With the Commonwealth Games marathon and London Marathon so close together, it raises the profile and public awareness of the event. In the Commonwealth Games, we should expect a slower finish time but more intense competition. The reason for that is the absence of pace makers. At the London Marathon, there are pacemakers who are paid to hold a certain pace; the lead runners are running for money, many of who have appearance fees. At the Commonwealth Games, we should see interpersonal competition, where runners might slow in order to let someone else lead, where the time they finish is not as important as the finish position. I expect the race at the Commonwealth Games to be better to watch from a competitive perspective, for people jostling for tactical advantage. At London, the pacemakers will deliver the strategy that was bought and paid for and then drop out. And so if the times for the Commonwealth Games are slower, it’s likely to be more about the tactics than capability.

However, from a social perspective, it’s difficult to rival the immense positivity you experience as a competitor at the London Marathon. The entire field are roared from start to finish, with a crowd in places 20 people deep in places. Londoners have embraced the day and make it truly memorable for all. The Commonwealth Games provides Griffith University a great platform  (https://www.gc2018.com/venue/marathon) to raise awareness.

Could hosting a marathon be a good opportunity for our University and region? Possibly, the Birmingham marathon was cancelled in 2018. It would be good for the Midlands in general to create a showcase marathon event, which is what the organisers of the Birmingham marathon propose to do.

When the Commonwealth Games come to Birmingham a crowd as vociferous as the London Marathon would make the event special. Our University could team up with event organisers and provide good sports science support to all runners and our Midlands crowd could roar the runners home.

And so how could sports science make a difference to running a marathon? Our work focuses on encouraging people to adopt a process goal; to think about what they are doing right here and now, and not focusing on the outcome goal. Having a narrative ‘I must do an X-minute mile might drive your arousal, might make you try harder, but for many people, completing a marathon leaves them at almost breaking point. The response from athletes ‘is how do I try harder?’ Rather than outcome, we encourage focusing on the process, on what you need to do and have many ways to help people achieve that in endurance running. One approach is to get people to focus on the here and now, and typically on trying to run more economically, something done by focusing on technique. This approach has come from many projects and supporting athletes. Remember, we have a long standing good relationship with Prof Greg Whyte , a former Olympian, former member of Wolverhampton University staff, and personal trainer to the stars. To help people understand and follow, we produced a couple of self-help videos, one for running and one for cycling and so people can watch and have a go (there is a link to get in touch also). 

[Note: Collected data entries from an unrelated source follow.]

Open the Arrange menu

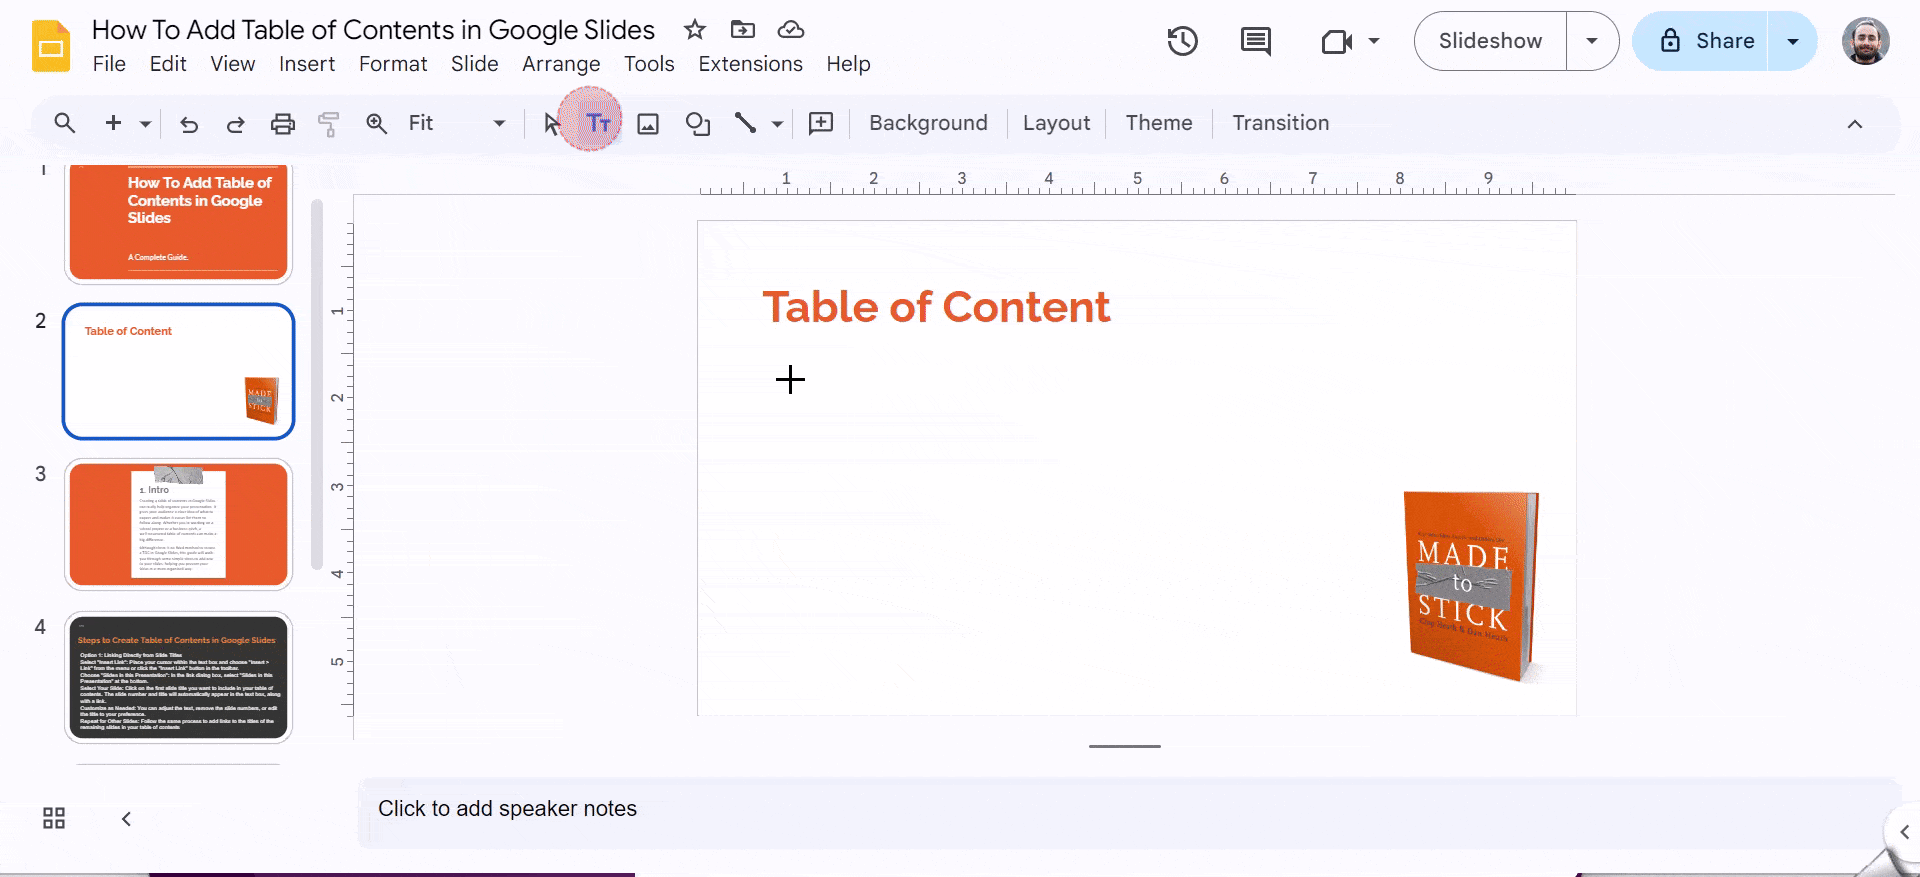(560, 64)
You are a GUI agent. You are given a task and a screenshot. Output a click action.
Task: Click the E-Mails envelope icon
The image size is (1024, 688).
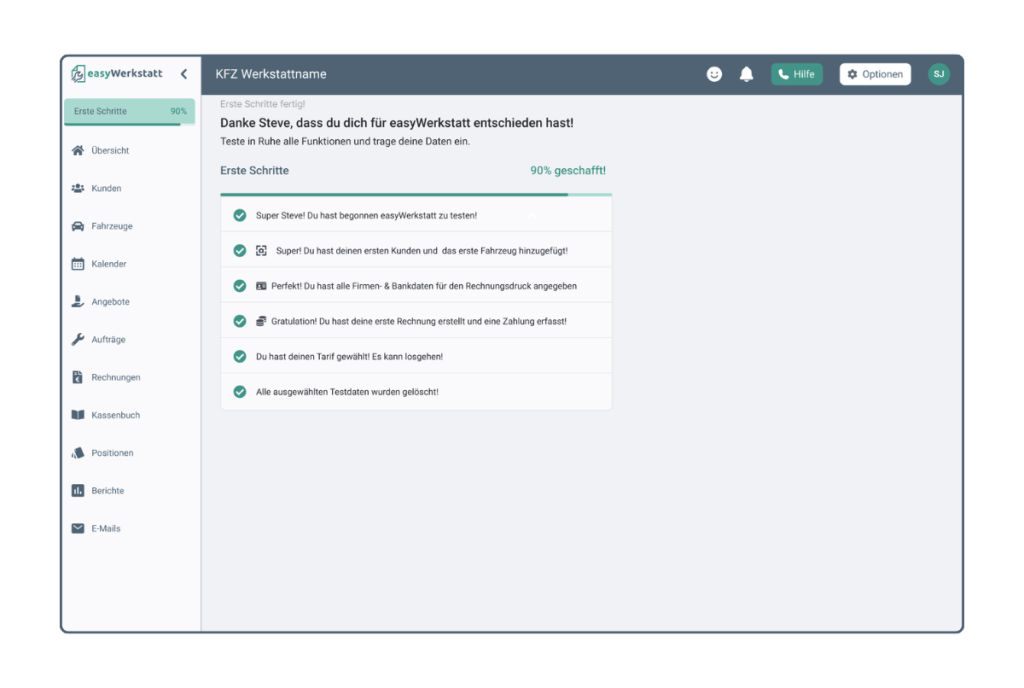[x=78, y=528]
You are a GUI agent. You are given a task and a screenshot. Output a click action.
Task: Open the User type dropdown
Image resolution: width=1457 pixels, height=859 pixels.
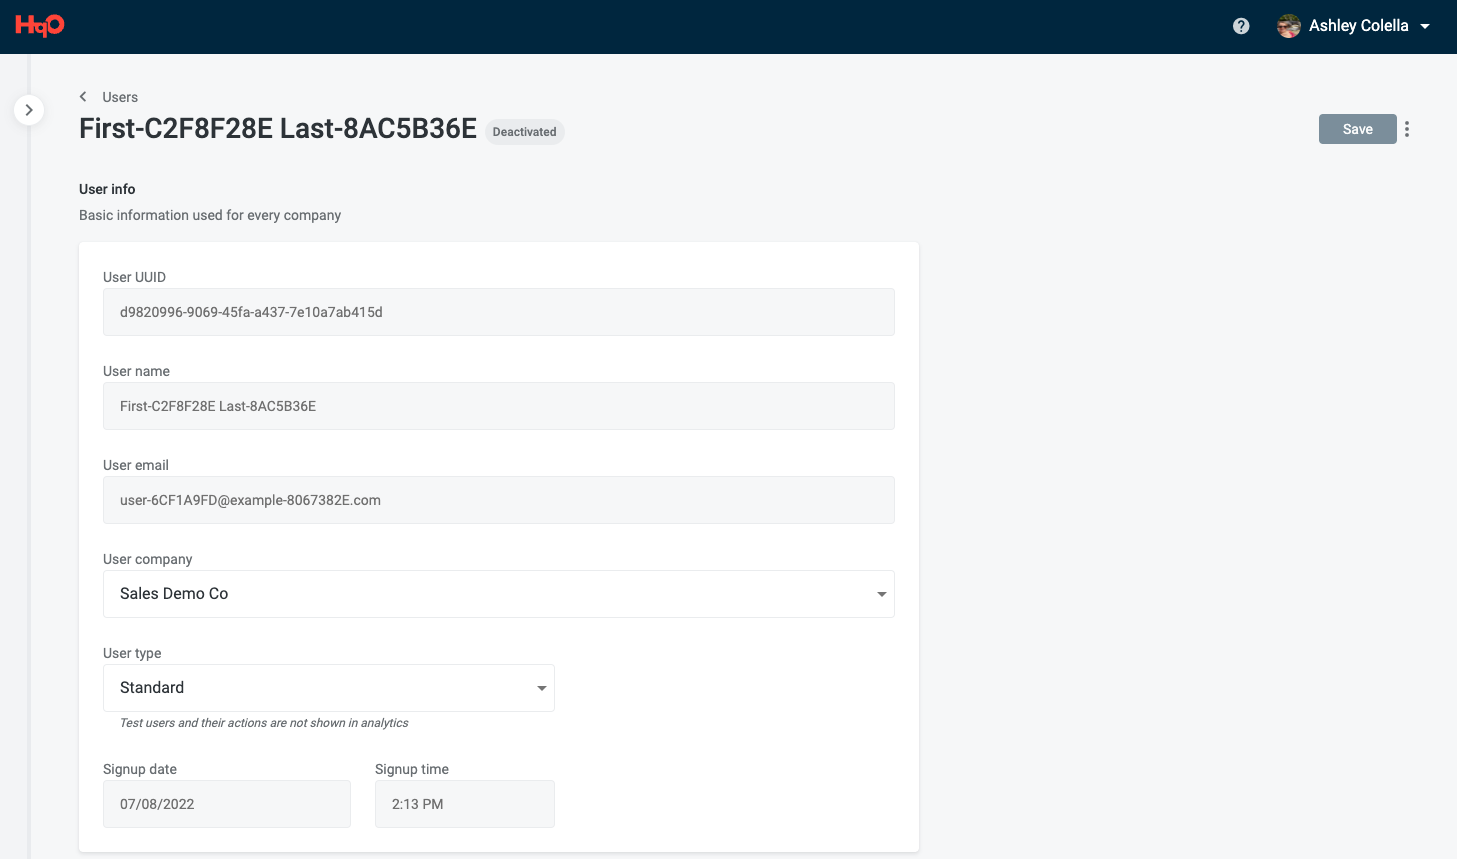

And so marathons await; the Commonwealth Games will be engaging to watch (you will see sunshine!!for UK readers!!!). Runners will be managing an inner voice to slow down and many will be handling that inner voice positively. Life itself can feel like a marathon, tasks can seem daunting and arduous at the start, and so if you find yourself at the start of a daunting challenge, focus on the process, break the task down into smaller chunks and do one at a time.